[Stored items]

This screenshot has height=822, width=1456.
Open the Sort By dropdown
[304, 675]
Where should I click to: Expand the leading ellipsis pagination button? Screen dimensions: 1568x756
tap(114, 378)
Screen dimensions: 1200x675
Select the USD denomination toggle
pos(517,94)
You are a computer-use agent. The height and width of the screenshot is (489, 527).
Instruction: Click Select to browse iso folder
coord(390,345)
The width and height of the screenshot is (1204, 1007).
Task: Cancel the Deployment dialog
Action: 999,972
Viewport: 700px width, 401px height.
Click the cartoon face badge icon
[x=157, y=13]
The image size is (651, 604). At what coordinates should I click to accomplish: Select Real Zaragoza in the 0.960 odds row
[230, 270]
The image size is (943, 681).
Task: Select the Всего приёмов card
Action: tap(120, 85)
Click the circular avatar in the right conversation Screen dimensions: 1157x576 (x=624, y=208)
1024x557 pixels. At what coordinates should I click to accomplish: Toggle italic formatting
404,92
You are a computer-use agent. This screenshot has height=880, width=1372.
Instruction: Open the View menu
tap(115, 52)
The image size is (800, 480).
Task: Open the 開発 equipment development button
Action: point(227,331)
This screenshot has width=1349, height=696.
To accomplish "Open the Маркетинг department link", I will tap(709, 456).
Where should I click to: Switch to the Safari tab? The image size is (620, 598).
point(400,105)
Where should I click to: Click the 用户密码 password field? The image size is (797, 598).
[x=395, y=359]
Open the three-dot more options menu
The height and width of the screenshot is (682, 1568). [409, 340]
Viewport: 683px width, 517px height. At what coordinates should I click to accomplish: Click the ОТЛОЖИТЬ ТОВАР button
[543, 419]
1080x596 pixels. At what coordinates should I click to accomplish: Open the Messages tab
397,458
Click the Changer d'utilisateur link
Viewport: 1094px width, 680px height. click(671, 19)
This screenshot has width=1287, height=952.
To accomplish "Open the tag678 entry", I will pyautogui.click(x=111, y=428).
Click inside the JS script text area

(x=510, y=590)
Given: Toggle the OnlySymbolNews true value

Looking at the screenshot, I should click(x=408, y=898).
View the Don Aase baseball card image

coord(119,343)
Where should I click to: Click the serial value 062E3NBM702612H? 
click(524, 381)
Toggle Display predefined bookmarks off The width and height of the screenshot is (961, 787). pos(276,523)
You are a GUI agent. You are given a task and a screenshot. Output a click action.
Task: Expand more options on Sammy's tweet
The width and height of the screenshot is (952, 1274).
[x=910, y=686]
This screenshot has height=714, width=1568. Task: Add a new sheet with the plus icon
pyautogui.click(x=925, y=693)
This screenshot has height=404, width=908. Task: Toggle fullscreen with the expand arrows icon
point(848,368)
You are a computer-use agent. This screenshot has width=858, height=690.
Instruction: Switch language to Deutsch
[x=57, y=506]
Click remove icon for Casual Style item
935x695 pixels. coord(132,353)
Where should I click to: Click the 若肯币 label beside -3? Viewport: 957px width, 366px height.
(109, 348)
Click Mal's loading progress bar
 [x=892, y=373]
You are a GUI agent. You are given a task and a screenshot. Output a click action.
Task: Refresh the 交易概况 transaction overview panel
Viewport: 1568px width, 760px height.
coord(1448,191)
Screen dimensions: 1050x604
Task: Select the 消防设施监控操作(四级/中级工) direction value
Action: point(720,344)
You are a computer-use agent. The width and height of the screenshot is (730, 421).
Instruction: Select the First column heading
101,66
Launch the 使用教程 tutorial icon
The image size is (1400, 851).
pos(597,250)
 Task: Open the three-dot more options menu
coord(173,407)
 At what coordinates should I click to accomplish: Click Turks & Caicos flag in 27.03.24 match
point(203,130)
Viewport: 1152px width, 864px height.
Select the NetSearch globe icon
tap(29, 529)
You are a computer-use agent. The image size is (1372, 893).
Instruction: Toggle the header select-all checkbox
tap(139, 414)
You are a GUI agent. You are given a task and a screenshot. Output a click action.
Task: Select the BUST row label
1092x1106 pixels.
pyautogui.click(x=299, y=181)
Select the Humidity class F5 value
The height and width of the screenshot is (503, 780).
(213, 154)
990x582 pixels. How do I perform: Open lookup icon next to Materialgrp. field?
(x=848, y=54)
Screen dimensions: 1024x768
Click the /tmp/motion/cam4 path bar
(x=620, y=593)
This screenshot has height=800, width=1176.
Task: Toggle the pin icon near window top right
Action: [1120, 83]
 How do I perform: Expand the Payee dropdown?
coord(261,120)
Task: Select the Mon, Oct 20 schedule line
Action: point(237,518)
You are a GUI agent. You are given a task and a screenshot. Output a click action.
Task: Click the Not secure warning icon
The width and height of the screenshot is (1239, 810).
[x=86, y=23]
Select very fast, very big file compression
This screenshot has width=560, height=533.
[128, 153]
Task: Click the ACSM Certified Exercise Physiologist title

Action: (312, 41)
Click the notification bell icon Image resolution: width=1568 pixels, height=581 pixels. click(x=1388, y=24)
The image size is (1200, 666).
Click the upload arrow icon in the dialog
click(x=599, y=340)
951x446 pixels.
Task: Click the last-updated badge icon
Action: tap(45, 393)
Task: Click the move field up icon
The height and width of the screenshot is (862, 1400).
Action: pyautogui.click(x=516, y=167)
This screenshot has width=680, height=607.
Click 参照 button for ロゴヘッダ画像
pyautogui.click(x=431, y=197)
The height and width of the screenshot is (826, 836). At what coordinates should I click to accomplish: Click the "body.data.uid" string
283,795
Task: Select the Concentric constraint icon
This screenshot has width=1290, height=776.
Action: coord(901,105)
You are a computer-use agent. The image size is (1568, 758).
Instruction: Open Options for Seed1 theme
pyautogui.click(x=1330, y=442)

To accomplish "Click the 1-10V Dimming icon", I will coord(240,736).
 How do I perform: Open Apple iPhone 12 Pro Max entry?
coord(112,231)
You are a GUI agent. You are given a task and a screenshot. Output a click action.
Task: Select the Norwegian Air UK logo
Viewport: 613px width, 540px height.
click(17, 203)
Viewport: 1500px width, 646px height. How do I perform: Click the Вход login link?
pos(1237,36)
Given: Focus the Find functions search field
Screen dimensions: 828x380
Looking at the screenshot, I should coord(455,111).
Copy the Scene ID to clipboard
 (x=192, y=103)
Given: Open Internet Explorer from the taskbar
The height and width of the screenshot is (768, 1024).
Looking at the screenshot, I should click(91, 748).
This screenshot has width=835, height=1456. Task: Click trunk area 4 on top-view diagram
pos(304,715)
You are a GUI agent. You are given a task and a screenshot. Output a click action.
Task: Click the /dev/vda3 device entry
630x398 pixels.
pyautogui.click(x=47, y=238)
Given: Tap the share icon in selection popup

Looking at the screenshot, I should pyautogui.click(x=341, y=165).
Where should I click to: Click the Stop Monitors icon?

### BRIEF
Pull every line with the word "will" from the data.

### ANSWER TO THIS TASK
To accomplish "Open the Маркетинг department link", I will tap(709, 456).
To accomplish "Open the tag678 entry", I will pyautogui.click(x=111, y=428).
To accomplish "Click the 1-10V Dimming icon", I will coord(240,736).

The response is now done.